Causant de littérature, j’ai entendu un jeune journaliste ayant à peine six mois d’expérience déclarer : Chez nous, tout le monde fait de la critique littéraire. Le chef vous remet un livre en vous disant : Faites-moi un quart de colonne. Alors, n’importe quel fou, ignorant par surcroit, ainsi bombardé critique — le journaliste de par sa profession doit pouvoir écrire sur n’importe quel sujet — lira au hasard quelques pages du bouquin et pondra ensuite cent lignes, portant sur l’œuvre qu’un garçon de talent aura pris un an à écrire, un jugement qui sera gobé par le lecteur et considéré comme parole d’évangile.

Dans le vaste domaine des connaissances humaines nous héritons d’un lot d’idées et de notions qui nous sont transmises par nos aînés ou par de prétendus savants et de théologiens, que, sans les vérifier, nous acceptons comme articles de foi.
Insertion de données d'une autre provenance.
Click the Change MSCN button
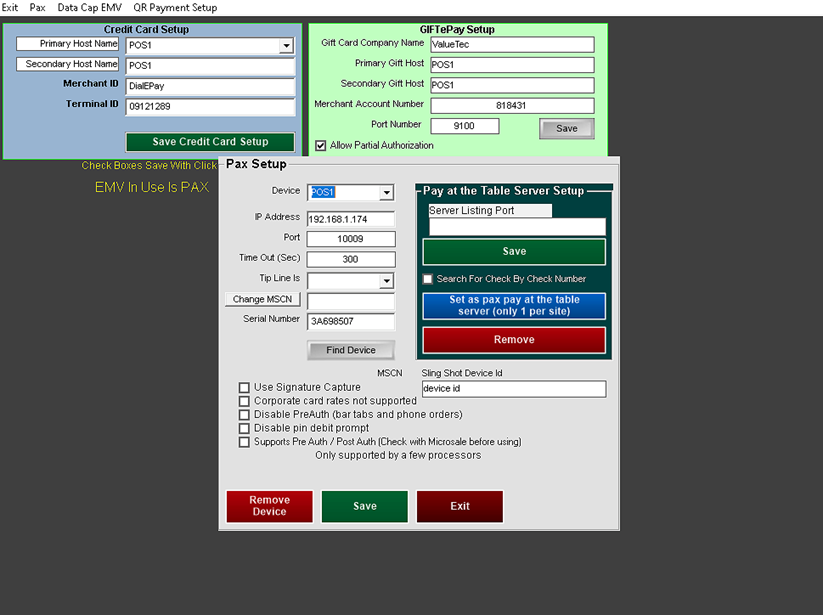The image size is (823, 615). (263, 299)
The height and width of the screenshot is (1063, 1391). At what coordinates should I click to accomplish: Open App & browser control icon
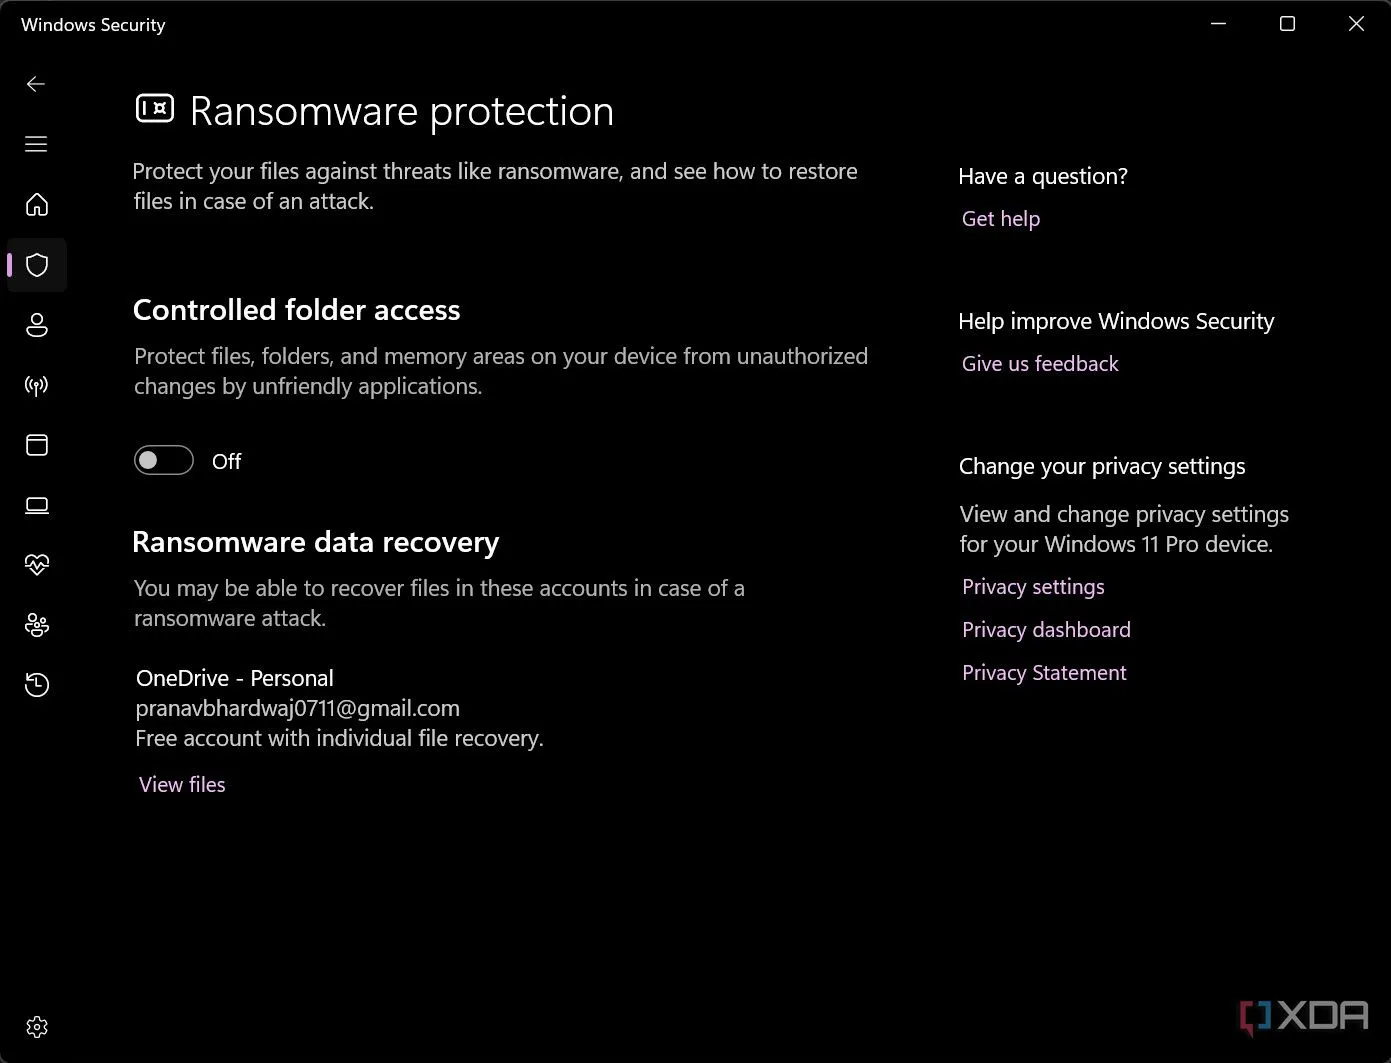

Moi, j’ai voulu à la lueur de la raison et de mes connaissances juger par moi-même et j’ai par suite mis de côté un tas d’opinion léguées par des gens qui tirent leur autorité de notre paresse cérébrale et du fait qu’ils ont vécu des siècles avant nous.

« Ma grande joie, » déclare le soi-disant romancier X. « c’est de noircir du papier. » « Il n’a jamais dit si juste. » remarque le critique Z. « Il est comme un enfant qui barbouille des feuillets. Seulement, celui-ci est sans prétentions, tandis que X s’imagine faire de la littérature. »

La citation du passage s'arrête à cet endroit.